◆ Task goal ◆
Copy out the passage below about the online outrage over Shao Yu's song, word for word.

◆ Extract ◆
Online outrage over a song by pop artist Shao Yu (邵羽), as well as its accompanying music video, has raised questions about censorship, creativity and free speech. Shao’s song, With You (把你), which debuted on YouTube on June 2, immediately drew fire for its lyrical imagery of confinement and murder, as well as its “spooky” video.
Following complaints by civic groups, parents and Internet users, some of whom even called the police, Shao last week publicly apologized and removed the video from his YouTube channel.
The lyrics, which Shao said address the issue of people over-beautifying a romantic relationship when “its essence is nothing more than possessiveness,” cheerfully describe someone confining and possibly murdering their lover, with the music video suggesting cannibalism. Such lyrics and imagery can understandably make some people uncomfortable, and people have the right to express their views. However, pressing Shao’s management company to remove the content for “negatively affecting teenagers and children” is not acceptable.

◆ Entries shown ◆

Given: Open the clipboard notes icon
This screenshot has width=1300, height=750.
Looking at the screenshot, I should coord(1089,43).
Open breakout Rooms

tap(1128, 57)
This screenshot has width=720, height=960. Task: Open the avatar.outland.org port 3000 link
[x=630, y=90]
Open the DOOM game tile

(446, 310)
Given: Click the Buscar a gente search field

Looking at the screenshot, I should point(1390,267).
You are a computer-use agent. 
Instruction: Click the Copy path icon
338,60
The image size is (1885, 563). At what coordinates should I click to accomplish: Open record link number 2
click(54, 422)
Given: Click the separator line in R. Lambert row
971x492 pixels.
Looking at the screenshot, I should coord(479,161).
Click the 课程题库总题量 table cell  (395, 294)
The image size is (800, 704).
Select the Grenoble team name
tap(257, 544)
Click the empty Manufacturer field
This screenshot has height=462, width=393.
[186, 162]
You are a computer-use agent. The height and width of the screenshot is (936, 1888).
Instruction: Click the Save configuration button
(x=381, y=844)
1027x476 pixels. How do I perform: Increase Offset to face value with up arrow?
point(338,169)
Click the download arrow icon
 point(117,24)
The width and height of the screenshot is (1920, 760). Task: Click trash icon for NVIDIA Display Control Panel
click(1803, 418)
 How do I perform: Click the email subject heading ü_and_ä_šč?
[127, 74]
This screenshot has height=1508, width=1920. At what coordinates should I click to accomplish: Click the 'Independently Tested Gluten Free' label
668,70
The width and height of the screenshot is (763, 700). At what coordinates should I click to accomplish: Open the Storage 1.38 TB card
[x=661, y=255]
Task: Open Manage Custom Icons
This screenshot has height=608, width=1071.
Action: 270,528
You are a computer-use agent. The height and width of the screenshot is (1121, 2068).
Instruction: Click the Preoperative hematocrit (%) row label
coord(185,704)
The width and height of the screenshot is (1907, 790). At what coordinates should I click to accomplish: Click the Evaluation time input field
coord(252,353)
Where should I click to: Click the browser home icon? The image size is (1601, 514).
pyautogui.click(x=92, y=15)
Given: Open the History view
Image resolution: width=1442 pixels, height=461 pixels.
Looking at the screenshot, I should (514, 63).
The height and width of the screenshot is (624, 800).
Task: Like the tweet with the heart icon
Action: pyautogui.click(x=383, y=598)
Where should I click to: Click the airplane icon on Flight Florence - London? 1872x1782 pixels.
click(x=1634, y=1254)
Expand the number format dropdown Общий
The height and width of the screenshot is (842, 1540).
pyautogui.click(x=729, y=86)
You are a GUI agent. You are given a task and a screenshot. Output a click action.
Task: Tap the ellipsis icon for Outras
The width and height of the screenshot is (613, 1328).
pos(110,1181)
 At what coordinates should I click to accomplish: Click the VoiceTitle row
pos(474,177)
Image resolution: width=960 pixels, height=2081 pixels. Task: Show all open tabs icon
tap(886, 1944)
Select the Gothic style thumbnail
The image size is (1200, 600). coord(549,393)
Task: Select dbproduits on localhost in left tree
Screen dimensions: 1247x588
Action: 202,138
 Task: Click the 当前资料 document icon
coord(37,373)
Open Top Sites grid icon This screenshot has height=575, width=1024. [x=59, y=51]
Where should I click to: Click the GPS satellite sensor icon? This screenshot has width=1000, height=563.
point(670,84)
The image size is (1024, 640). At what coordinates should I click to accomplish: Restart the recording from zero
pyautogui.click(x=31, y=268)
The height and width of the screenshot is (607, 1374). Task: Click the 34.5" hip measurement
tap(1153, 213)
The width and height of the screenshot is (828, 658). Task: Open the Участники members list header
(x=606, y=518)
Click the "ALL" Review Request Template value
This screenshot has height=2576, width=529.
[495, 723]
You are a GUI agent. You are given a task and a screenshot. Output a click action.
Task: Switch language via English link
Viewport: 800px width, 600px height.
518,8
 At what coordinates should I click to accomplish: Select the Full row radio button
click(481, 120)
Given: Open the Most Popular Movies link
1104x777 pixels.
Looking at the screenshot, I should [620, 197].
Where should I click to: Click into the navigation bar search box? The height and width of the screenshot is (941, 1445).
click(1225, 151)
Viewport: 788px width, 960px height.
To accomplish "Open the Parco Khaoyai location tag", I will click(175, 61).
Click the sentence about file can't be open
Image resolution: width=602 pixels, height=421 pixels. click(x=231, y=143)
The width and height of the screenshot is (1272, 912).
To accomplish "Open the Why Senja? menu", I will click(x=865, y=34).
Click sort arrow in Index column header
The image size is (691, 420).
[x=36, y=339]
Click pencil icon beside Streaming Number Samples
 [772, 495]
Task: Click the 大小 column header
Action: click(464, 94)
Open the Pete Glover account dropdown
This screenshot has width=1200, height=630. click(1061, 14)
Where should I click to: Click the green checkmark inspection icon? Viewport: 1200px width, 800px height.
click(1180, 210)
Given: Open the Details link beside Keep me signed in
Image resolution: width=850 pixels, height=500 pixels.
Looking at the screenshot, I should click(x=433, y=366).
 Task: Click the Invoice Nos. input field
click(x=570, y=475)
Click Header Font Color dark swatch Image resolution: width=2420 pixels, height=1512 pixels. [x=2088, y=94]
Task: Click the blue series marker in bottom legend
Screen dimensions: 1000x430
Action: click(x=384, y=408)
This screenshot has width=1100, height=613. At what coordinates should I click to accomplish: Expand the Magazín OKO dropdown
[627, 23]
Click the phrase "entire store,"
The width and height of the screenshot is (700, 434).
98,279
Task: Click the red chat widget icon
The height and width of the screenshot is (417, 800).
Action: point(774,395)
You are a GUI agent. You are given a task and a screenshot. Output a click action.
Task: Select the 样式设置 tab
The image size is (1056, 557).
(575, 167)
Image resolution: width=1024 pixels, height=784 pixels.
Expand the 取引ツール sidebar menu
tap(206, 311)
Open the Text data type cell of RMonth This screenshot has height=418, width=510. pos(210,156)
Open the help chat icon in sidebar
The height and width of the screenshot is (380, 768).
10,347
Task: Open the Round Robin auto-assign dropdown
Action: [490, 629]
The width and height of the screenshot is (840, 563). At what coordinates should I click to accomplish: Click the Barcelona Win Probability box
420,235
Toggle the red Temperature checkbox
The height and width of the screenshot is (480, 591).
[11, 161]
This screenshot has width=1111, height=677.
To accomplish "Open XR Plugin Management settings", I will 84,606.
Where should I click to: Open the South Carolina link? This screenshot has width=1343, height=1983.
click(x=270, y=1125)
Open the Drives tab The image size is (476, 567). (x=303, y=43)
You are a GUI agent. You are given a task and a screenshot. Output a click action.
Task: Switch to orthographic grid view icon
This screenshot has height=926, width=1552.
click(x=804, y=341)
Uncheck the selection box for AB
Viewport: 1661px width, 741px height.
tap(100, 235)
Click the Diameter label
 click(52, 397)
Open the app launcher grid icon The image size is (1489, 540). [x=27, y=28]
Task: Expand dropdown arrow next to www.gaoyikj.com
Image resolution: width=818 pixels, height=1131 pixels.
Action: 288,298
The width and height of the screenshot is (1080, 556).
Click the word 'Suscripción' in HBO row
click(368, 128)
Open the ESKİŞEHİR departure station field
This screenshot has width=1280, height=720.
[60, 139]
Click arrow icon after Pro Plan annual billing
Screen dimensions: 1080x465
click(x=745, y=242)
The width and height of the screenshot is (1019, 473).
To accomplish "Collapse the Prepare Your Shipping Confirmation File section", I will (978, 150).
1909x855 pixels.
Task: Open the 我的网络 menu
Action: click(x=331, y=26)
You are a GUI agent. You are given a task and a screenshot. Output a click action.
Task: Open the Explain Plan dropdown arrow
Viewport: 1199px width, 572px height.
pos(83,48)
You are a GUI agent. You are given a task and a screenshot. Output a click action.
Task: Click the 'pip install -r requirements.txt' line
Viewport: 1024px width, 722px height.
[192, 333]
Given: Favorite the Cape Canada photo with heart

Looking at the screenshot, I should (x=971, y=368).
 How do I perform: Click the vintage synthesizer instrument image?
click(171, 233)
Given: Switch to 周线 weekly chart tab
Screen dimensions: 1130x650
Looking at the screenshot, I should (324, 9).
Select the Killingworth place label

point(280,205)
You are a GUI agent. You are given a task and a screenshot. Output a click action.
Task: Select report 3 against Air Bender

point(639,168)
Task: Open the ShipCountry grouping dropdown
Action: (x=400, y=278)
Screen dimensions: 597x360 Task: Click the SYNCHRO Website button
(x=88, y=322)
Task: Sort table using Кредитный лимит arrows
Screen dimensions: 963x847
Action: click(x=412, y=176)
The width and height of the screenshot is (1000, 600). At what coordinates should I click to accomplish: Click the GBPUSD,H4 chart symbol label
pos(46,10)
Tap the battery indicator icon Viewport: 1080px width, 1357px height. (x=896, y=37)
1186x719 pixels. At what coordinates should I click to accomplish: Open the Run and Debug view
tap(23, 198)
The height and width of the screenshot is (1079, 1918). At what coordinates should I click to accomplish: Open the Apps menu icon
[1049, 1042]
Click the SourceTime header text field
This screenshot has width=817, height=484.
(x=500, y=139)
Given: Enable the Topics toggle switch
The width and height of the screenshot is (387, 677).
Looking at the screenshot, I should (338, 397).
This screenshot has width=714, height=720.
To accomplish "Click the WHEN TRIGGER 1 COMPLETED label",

◆ Answer to this problem ◆
Online outrage over a song by pop artist Shao Yu (邵羽), as well as its accompanying music video, has raised questions about censorship, creativity and free speech. Shao’s song, With You (把你), which debuted on YouTube on June 2, immediately drew fire for its lyrical imagery of confinement and murder, as well as its “spooky” video.
Following complaints by civic groups, parents and Internet users, some of whom even called the police, Shao last week publicly apologized and removed the video from his YouTube channel.
The lyrics, which Shao said address the issue of people over-beautifying a romantic relationship when “its essence is nothing more than possessiveness,” cheerfully describe someone confining and possibly murdering their lover, with the music video suggesting cannibalism. Such lyrics and imagery can understandably make some people uncomfortable, and people have the right to express their views. However, pressing Shao’s management company to remove the content for “negatively affecting teenagers and children” is not acceptable.